How long does it take to make a context switch?

http://blog.tsunanet.net/2010/11/how-long-does-it-take-to-make-context.html

作者使用多款CPU来做测试,为了方便我们只看下面这款性能数据。因为主频是在2GHz,所以一个cycle是0.5ns

A dual Intel E5-2620 (Sandy Bridge-EP, based on the Sandy Bridge architecture, aka E5, 2Ghz). The E5-2620 is a hexa-core, has HyperThreading, so the machine has a total of 12 cores, or 24 "hardware threads". Kernel: 3.4.24 x86_64.

第一次作者使用gettid系统调用但是结果失败,原因这个只是测量了系统调用时间(mode-switch)而不是cs时间,以至于从vmstat里面根本看不出cs有显著升高。测试结果是67ns/syscall, 所以一个syscall占用134cycle.

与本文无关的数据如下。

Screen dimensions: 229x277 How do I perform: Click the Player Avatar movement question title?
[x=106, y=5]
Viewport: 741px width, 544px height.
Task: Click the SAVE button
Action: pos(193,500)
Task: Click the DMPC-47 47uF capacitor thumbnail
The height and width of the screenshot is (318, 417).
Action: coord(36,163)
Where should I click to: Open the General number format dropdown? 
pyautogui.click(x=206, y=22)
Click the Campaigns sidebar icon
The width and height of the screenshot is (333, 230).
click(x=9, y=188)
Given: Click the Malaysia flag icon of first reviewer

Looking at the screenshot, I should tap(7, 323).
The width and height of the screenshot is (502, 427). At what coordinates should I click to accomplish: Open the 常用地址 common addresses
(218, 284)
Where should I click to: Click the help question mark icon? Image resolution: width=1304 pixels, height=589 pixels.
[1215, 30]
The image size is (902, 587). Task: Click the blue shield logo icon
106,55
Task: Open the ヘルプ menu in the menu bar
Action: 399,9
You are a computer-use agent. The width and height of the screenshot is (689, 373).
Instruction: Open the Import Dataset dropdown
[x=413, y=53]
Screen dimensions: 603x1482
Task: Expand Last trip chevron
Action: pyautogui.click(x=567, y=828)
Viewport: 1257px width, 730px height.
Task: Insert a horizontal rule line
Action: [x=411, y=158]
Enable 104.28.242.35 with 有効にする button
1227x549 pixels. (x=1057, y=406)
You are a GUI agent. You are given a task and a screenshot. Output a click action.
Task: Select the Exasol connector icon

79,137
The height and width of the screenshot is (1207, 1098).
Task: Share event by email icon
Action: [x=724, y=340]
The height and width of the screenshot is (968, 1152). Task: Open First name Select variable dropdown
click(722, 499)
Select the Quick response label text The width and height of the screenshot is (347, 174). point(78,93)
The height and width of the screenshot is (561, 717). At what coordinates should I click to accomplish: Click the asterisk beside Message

第二次作者使用futex系统调用,使用fork开辟出两个进程然后进程之间相互ping-pong,这样来测试cs. 测试结果中实际上包含了futex系统调用时间,一次context switch有一次futex系统调用。测试结果是~3000ns/context switch. 按照之前67ns/syscall来看,系统调用时间是相对较少的,所以可以认为整个结果就是context switch时间,所以一个context swtich占用6000cycle。 但是作者分析cs之所以或会这么耗时间是因为没有利用好CPU cache以及TLB

所以第三次作者测试设置了cpu affinity. 测试结果是 ~1600ns/process context switch, ~1300ns/thread context siwtch,也就是说3200cycle/process context switch和2600 cycle/thread context switch. 进程切换效率提高了45%。线程切换效率相对进程切换效率高19%,但是开销也还是比较大的。作者还提醒这个测试没有太多的memory footprint, 所以cache命中率是非常高的,在实际应用中这种context switch开销可能会更大。


关于thread和process之间的差别,在文章下面有个comment讲述得很好

As far as the Linux kernel's scheduling is concerned, there are no threads or processes. Everything is just a "task".

If you have a process with one thread, then there is one task that has that PID. If you have a process with three threads, then there are three tasks that share the same PID (but have different TID). But the scheduler doesn't care, all it sees is tasks that want to run, and its goal is to schedule them somewhere.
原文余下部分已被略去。